Setelah kebijakan WFH mulai dilonggarkan, KSPPM berkunjung ke Nagasaribu, untuk mengkonfirmasi beberapa hal termasuk penggantian ketua komunitas dan berdiskusi untuk penguatan organisasi. Sesampainya di Nagasaribu, kami berjumpa dengan beberapa penetua kampung, tetapi sambutan masyarakat tidak sehangat seperti biasanya. Selama berdikusi kami mendengar bahwa masyarakat telah membuat jadwal bertemu dengan managemen PT. TPL. Tujuanya adalah untuk memperjelas batas wilayah adat Nagasaribu dengan kehutanan. Kami sangat terkejut. Sebelumnya masyarakat tidak pernah mau bertemu TPL. Kami bahkan pernah mendengar bahwa PT. TPL hendak memberikan sejumlah uang kepada masyarakat termasuk ketua komunitas agar tidak berjuang, namun ditolak mentah-mentah oleh masyarakat.
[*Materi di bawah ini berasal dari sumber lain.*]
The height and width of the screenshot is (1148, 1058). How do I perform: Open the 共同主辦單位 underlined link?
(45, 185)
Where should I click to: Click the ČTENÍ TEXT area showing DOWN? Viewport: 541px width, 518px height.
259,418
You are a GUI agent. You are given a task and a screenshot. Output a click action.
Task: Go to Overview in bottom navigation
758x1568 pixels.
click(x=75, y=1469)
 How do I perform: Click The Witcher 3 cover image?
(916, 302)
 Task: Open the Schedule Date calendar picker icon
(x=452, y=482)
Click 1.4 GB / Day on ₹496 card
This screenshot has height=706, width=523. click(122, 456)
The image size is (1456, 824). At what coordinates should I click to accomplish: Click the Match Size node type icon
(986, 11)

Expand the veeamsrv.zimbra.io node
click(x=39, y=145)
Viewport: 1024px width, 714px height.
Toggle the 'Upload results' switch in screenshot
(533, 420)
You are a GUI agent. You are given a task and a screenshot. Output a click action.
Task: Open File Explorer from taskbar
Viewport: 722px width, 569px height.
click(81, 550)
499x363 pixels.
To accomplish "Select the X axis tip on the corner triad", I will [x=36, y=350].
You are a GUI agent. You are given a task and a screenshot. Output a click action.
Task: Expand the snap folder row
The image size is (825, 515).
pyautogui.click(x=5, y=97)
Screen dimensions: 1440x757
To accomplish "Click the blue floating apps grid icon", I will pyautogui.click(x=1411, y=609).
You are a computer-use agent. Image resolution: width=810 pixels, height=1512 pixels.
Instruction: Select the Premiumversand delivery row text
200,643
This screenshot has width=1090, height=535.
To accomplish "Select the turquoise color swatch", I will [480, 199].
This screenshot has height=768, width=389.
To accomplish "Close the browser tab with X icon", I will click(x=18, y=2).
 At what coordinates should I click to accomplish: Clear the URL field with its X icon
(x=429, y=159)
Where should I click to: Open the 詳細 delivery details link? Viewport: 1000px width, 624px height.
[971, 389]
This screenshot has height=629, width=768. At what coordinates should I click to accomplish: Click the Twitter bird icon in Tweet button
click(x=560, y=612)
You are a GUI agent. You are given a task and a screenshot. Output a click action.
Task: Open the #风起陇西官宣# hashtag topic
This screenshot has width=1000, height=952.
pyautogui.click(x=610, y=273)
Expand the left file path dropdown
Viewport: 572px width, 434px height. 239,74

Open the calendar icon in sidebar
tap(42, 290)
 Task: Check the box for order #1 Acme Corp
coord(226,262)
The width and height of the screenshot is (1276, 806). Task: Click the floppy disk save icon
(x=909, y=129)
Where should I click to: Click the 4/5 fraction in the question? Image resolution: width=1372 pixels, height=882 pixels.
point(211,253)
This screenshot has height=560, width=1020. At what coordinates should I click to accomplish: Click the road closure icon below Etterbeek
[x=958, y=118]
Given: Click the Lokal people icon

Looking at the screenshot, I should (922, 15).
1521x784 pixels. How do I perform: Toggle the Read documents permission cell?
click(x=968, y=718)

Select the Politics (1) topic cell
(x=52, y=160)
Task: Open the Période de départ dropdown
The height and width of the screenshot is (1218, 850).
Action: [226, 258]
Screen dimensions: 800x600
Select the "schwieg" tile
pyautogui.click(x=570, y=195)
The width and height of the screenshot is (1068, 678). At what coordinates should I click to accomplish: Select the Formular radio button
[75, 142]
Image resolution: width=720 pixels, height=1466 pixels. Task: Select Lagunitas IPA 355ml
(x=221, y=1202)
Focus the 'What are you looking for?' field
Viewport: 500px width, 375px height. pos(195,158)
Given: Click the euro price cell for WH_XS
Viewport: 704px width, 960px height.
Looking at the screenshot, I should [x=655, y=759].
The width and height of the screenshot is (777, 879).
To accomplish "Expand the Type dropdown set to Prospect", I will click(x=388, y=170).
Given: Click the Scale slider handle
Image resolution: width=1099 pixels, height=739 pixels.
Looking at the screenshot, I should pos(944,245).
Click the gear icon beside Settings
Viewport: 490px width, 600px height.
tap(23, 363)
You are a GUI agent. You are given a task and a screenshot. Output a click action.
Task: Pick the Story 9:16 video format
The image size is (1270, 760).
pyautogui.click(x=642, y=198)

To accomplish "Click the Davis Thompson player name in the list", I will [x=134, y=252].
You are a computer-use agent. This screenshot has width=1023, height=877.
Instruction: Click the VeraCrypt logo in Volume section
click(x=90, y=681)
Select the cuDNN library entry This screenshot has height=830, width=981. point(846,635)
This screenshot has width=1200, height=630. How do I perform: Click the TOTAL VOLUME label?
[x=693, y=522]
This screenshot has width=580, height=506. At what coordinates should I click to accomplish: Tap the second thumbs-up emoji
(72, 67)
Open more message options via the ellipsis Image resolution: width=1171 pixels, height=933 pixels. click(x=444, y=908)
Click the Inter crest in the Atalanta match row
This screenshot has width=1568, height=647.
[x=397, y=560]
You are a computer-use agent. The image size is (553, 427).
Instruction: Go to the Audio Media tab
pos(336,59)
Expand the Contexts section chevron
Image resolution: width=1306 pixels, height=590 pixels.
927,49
Seminggu setelah bertemu dengan perusahaan, berlangsung lagi pertemuan dengan perusahaan, kehutanan dan kepolisian di lapangan (masih bagian wilayah adat Nagasaribu) untuk menentukan batas kehutanan dan tanah masyarakat. Anehnya, hanya ada 2 orang dari masyarakat adat Nagasaribu yang menghadiri pertemuan itu. Waktu kami bertanya kemana warga masyarakat lainnya, kedua orang tersebut menjawab, “Masyarakat yang lain sudah tidak perduli lagi”.
KSPPM semakin kuatir dengan langkah yang dipilih oleh segelintir tokoh masyarakat ditambah mereka tidak mau lagi berdiskusi dengan KSPPM. Bahkan menolak komunikasi lewat telepon. Menolak berburuk sangka, kami memilih untuk diam agar situasi tidak semakin rumit.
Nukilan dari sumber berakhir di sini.